### WHAT THE TASK REQUIRES:
Go through the data below and return each line where the string "computer" occurs.

### Pixel coordinate grounding data:

☆ ☆ ☆

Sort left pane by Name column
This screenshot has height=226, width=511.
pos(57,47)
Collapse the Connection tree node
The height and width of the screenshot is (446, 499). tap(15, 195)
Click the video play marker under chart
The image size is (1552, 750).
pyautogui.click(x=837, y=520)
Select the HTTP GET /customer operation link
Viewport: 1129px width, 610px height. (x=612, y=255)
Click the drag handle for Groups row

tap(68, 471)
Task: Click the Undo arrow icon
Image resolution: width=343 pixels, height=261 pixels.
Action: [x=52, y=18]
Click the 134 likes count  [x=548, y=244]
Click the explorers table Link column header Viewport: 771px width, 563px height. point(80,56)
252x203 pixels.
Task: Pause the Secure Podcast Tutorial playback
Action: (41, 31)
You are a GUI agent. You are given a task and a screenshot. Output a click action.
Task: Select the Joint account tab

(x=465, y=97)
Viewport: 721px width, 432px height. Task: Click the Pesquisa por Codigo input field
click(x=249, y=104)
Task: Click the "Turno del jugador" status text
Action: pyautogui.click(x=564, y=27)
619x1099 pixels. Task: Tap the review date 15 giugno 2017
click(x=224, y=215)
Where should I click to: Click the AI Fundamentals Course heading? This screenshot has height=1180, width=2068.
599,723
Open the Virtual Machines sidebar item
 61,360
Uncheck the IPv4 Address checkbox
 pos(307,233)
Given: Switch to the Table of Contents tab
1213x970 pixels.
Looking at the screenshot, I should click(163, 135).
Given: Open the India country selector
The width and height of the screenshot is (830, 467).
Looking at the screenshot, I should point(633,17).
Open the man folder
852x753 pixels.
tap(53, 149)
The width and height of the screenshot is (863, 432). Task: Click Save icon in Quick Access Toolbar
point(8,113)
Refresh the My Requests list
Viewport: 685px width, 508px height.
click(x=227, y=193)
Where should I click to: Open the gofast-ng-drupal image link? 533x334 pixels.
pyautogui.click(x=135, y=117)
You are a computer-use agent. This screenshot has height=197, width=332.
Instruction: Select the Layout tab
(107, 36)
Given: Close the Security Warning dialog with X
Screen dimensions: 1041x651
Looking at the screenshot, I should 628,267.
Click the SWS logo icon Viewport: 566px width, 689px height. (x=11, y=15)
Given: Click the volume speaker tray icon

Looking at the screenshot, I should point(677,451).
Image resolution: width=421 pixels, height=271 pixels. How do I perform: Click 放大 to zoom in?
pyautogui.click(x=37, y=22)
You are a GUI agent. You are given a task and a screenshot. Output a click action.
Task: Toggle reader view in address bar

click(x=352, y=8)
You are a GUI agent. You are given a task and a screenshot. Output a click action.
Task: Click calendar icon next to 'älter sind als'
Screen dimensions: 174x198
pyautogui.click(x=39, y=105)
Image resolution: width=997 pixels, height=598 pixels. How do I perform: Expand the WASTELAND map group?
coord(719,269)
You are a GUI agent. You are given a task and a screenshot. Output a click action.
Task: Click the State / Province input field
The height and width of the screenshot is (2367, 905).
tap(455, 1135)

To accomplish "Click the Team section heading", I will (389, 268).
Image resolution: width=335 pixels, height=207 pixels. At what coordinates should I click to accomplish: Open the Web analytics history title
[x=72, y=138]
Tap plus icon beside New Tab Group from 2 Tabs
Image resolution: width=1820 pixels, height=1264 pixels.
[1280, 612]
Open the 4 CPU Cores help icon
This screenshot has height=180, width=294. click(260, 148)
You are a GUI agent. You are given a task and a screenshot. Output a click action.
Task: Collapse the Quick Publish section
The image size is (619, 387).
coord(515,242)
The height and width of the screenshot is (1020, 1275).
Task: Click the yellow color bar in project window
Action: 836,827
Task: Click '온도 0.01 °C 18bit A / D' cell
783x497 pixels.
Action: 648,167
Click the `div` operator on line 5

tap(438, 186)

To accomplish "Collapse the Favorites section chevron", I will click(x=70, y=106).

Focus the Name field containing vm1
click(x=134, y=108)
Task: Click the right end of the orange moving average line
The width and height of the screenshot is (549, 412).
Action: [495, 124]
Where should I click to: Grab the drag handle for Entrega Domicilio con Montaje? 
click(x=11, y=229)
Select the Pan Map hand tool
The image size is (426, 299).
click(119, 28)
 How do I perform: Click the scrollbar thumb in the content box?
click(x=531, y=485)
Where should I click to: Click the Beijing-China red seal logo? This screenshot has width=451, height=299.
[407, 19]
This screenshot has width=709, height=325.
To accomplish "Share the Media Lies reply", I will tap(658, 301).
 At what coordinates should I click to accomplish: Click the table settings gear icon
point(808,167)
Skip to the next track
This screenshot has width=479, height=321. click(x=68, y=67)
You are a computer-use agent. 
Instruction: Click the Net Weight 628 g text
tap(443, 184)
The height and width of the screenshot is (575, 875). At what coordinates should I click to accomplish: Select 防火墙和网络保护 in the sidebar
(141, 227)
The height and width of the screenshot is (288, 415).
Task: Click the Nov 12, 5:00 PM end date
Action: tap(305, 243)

☆ ☆ ☆

### SOLUTION TO THIS TASK:
You are a computer-use agent. This screenshot has height=197, width=332.
You are a computer-use agent. 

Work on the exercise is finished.